Les défis restent donc colossaux. Mais, à l’échelle planétaire, le principal péril, en 2016, pourrait bien être la montée de la violence, marquée par des conflits régionaux mais aussi des tensions intranationales. « Le mécanisme d’exclusion le plus direct est sans doute la violence. Elle peut être motivée par la consolidation du pouvoir politique, la protection du bien-être des élites, le contrôle de la distribution des ressources, la saisie de territoires et de ressources et la promotion d’idéologies fondées sur la suprématie d’une identité et d’un ensemble de valeurs », écrit le PNUD.
La priorité, au-delà du développement économique, qui ne constitue plus l’alpha et l’oméga du bien-être pour les Nations unies, consiste à assurer l’autonomie et des possibilités d’expression à ces groupes marginalisés et laissés pour compte de la mondialisation.
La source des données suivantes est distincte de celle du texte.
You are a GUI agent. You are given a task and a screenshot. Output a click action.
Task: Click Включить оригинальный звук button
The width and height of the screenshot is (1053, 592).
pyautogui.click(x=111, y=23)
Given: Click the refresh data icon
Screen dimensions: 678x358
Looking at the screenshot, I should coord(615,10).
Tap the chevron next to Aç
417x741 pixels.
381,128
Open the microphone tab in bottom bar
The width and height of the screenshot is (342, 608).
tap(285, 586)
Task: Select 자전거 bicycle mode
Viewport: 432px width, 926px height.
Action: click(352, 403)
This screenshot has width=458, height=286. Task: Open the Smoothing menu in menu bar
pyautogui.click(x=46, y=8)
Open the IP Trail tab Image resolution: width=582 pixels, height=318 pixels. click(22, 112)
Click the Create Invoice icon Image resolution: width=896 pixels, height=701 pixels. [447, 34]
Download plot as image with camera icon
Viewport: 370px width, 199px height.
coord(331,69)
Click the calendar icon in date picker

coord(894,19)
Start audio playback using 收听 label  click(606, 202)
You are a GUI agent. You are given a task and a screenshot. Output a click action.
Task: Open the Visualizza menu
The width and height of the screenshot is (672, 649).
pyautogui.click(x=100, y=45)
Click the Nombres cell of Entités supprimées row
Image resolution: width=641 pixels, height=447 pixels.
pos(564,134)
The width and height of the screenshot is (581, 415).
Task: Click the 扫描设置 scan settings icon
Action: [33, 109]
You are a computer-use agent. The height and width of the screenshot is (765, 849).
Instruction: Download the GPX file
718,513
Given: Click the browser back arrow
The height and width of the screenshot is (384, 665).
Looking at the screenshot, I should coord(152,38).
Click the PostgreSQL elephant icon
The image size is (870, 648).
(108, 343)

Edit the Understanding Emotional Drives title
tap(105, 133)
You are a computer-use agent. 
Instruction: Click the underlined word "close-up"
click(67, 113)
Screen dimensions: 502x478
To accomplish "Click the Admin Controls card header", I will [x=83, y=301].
Il faut assurer la croissance pour tous, favoriser leur inclusion en leur laissant, précise le PNUD, « la possibilité de se faire entendre, de revendiquer leurs droits ».
Plus concrètement, le programme des Nations unies pour le développement avance quelques idées d’investissements prioritaires, comme les « programmes de repas scolaires ». Ils sont au cœur aussi bien des questions de sécurité alimentaire que de nutrition ou de protection sociale. « Ce peut être une forte incitation à la scolarisation des enfants, comme l’ont montré de nombreux programmes en Afrique », avancent les auteurs du rapport.
Menace du changement climatique
Le rapport consacre une partie importante à la nécessité de s’attaquer aux changements climatiques, qui « mettent en péril les vies et les moyens d’existence des populations pauvres ou marginalisées ». « Le changement climatique est la plus grande menace pour la race humaine », explique Juan Manuel Santos, président de la Colombie et prix Nobel de la paix 2016, dans une contribution spéciale adjointe au rapport, en soulignant l’investissement de son pays dans la croissance verte.
Le PNUD rappelle, lui, la nécessité d’encourager les politiques de tarification du carbone, la suppression des subventions aux énergies fossiles ou encore la définition d’un « coût social du carbone ». Mais ces politiques ne sauraient se résumer à des calculs de tarifs ou de subventions. Il faut planifier les politiques de transport, d’urbanisation, d’occupation des sols, l’efficacité énergétique et les techniques agricoles « climato-intelligentes ».
Comment expliquer à des populations fragilisées dans des pays frappés par la crise l’apport que représente l’arrivée de personnes migrantes ? Le rapport suggère les politiques nationales soient complétées par des actions au niveau mondial, permettant de dépasser les passions.